Lexy was on a temporary diet of ostrich and sweet potatoes and now gets weekly allergy and antibacterial injections. The current medical challenge is managing her arthritic hips.   

“For a ‘free’ dog, Lexy has proven to be pretty expensive. Over our 11 years together, I’ve easily spent over $30,000 on her medical care,” Carrie says. “As Bob shared client horror stories with me and the vet bills piled up, I began to seriously think about what would happen to Lexy if something happened to me.  

“While my parents would take over her care, it’s my responsibility to provide for her care.  It became increasingly clear to me that I needed to make some provisions for Lexy's care in my estate planning documents.

“Advance planning for our pets' care when we aren't around isn’t just for horse owners and breeders, it's something that every owner of a ‘special needs’ pet needs to consider.”

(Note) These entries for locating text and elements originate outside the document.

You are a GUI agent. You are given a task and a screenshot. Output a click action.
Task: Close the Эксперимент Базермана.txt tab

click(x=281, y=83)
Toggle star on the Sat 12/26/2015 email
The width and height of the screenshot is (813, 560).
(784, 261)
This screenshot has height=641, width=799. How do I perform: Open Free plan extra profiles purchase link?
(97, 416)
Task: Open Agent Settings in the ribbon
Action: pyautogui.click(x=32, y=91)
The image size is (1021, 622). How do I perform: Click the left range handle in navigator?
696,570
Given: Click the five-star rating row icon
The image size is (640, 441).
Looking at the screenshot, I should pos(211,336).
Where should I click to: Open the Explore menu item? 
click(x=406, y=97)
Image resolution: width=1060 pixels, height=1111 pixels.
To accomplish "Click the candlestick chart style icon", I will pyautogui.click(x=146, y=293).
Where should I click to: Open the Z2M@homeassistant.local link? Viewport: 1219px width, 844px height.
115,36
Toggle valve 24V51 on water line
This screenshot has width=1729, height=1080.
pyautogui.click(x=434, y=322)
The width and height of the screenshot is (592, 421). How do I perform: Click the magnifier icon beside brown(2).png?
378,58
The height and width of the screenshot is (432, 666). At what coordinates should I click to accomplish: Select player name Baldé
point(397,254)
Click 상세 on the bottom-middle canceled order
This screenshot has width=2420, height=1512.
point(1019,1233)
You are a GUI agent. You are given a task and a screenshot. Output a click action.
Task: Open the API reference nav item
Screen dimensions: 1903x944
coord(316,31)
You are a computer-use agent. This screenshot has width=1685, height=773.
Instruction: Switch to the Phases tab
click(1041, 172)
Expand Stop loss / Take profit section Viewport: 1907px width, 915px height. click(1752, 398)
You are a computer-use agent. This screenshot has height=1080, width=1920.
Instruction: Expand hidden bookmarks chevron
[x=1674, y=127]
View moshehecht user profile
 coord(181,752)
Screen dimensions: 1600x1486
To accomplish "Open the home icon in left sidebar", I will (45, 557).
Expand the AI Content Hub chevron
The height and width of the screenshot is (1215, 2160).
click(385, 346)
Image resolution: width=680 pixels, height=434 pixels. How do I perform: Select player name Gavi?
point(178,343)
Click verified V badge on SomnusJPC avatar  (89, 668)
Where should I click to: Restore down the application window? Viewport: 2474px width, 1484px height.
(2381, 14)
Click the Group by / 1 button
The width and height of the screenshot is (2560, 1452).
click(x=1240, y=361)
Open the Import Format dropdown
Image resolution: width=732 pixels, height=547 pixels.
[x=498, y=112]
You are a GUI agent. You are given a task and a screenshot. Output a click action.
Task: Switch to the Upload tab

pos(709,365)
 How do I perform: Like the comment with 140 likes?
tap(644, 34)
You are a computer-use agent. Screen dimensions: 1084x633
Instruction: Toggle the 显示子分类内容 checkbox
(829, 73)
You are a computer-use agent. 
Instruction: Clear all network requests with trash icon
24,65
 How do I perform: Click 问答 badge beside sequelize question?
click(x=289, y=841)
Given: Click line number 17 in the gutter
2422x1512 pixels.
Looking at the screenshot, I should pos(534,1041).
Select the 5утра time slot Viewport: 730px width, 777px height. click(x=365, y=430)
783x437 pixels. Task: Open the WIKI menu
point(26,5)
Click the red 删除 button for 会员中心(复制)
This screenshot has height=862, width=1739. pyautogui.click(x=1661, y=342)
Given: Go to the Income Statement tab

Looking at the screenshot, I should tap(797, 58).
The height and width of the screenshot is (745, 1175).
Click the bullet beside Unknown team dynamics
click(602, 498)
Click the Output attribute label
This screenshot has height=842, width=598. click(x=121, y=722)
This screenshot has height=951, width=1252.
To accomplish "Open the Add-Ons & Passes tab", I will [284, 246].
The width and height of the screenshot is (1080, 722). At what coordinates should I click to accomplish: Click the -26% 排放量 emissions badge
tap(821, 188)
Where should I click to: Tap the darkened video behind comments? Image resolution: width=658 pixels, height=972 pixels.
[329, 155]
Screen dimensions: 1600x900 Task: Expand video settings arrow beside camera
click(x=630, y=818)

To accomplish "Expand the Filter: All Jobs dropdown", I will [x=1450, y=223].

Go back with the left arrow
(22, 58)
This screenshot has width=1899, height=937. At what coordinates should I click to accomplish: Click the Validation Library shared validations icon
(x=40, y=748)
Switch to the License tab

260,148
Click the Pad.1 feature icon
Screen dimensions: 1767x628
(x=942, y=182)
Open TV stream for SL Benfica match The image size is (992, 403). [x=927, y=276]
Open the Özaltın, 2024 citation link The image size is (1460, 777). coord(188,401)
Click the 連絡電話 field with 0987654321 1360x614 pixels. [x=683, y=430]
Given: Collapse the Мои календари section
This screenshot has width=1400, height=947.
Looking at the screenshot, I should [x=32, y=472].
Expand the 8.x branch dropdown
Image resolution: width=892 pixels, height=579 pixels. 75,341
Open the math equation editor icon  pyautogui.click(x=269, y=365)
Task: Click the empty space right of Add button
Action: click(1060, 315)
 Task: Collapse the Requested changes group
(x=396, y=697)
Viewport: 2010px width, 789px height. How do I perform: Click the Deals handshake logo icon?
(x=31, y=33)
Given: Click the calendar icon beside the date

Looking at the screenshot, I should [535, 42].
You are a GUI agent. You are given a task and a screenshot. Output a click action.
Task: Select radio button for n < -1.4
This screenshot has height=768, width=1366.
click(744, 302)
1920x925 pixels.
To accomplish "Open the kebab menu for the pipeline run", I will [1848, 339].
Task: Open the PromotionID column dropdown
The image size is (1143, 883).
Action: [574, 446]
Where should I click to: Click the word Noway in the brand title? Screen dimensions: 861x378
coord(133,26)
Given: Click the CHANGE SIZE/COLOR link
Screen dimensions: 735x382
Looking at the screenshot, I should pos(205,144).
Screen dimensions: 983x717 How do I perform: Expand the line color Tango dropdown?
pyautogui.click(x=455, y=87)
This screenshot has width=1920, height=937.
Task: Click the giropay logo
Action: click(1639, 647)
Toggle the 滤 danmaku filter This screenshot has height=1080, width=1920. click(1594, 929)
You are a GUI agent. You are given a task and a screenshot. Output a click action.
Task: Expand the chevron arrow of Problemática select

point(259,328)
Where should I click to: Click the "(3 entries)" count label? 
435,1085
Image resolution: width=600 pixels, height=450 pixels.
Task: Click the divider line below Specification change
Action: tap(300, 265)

The book begins with a quote from “The Little Prince” by Antoine de Stain-Exupery that Carrie says captures the spirit of the book: “Men have forgotten this truth,” said the fox. “But you must not forget it. You become responsible, forever, for what you have tamed. . . .”   
For further information about the book, table of contents, sample chapters, and prepublication reviews, see

This is Kass’s second book, the first being a layman’s guide to estate settlement, “What Do We Do Now? A Practical Guide to Estate Administration for Widows, Widowers & Heirs,” soon to be published in a second edition.  

“The law is so complicated that we, as attorneys, really have to make things simpler for the public by sharing basic information on legal topics in a way it can be easily understood. That’s what these books are all about,” says Kass, who formed Carob Tree Press, LLC just for this purpose.